▶ What to work on
Copy out, word for word, the part of the listing that opens with the line containing "Decrease quantity for Russian size 50" and closes with the line containing "click(x=281, y=442)", with both of those lines included. Leave the pictures out of your answer.

▶ Input rows
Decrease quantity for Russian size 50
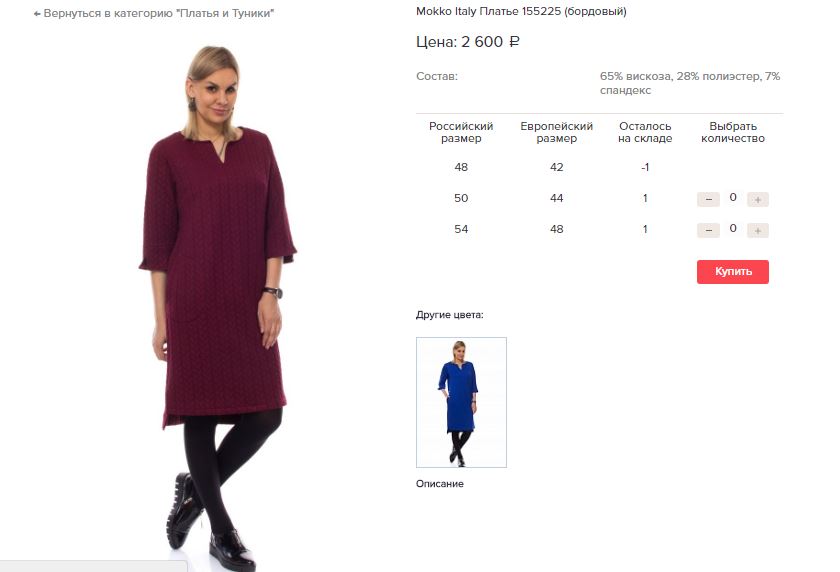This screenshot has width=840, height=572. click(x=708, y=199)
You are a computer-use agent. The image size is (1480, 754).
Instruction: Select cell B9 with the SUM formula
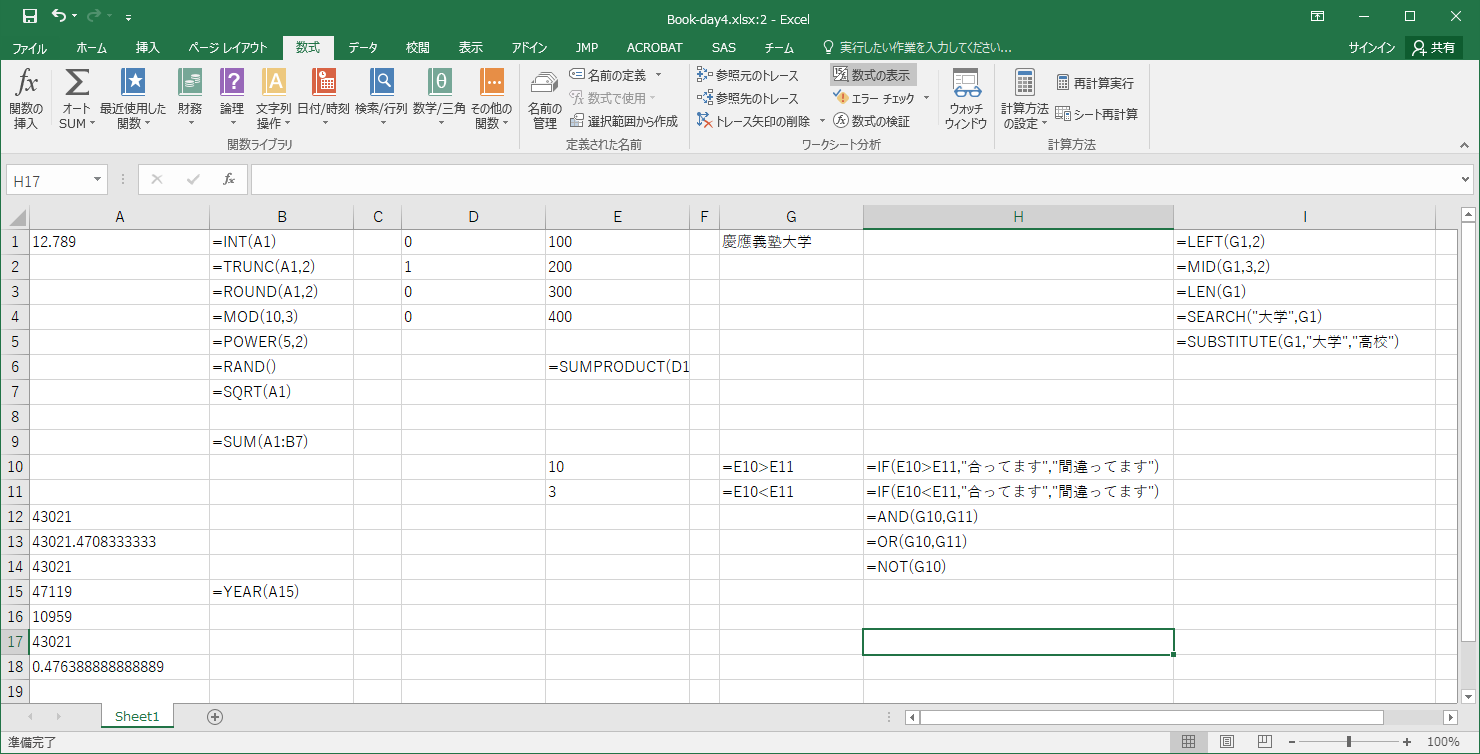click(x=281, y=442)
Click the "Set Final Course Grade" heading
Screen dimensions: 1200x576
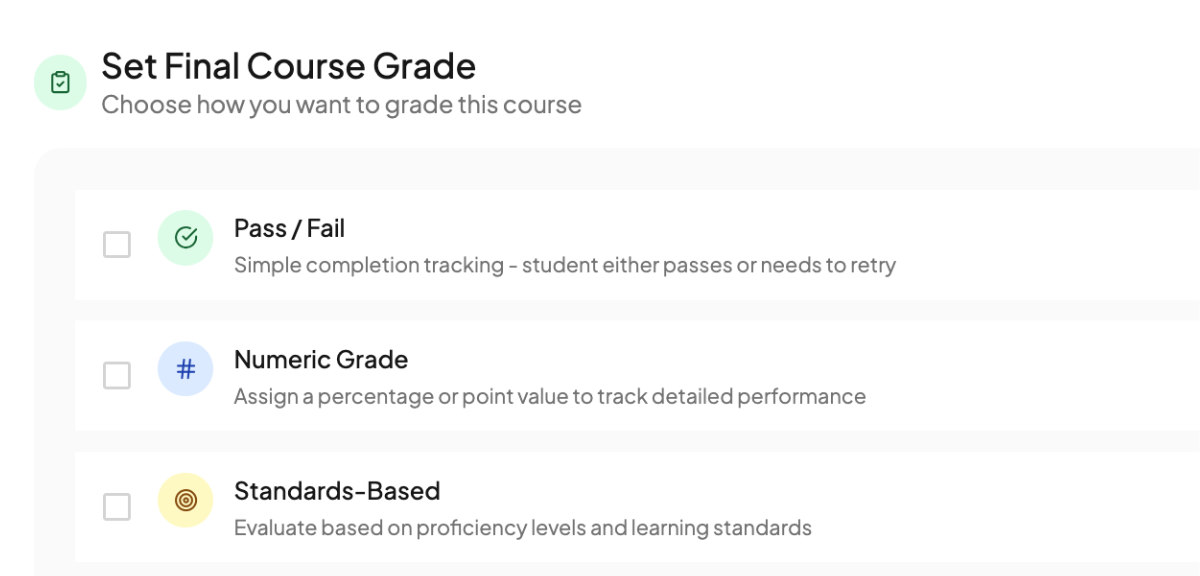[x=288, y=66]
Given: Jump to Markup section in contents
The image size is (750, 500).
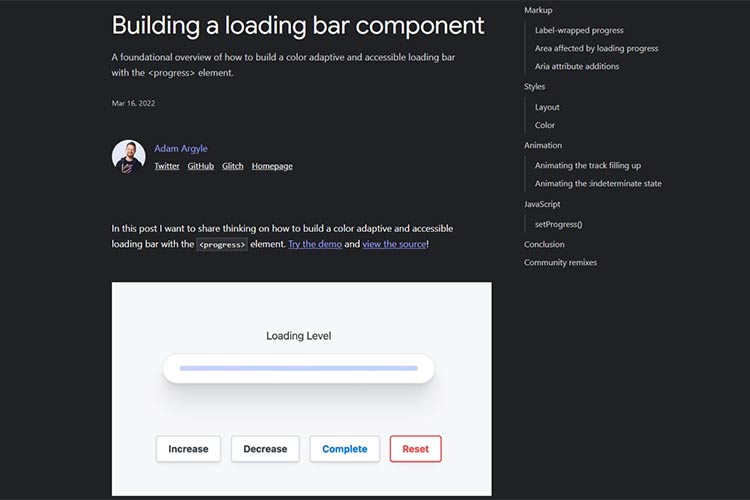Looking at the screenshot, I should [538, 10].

* * *

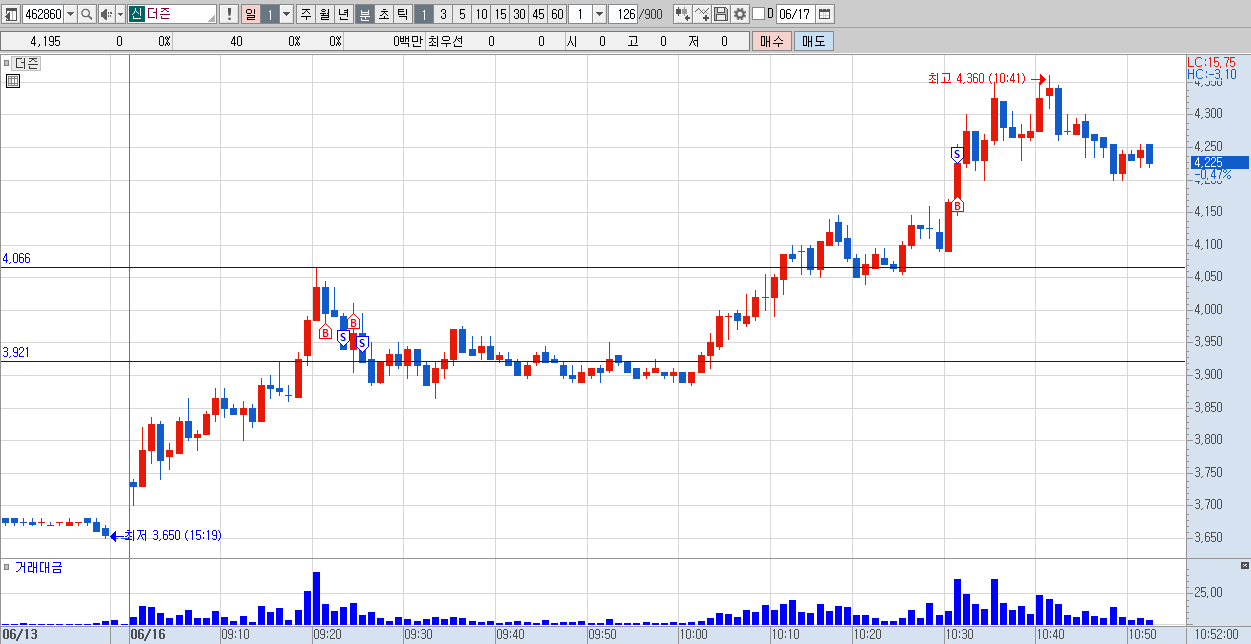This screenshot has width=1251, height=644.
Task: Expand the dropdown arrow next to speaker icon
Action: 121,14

▶ Exercise output
Decrease quantity for Russian size 50
This screenshot has width=840, height=572. click(x=708, y=199)
You are a computer-use agent. The image size is (1480, 754).
Instruction: Select cell B9 with the SUM formula
click(x=281, y=442)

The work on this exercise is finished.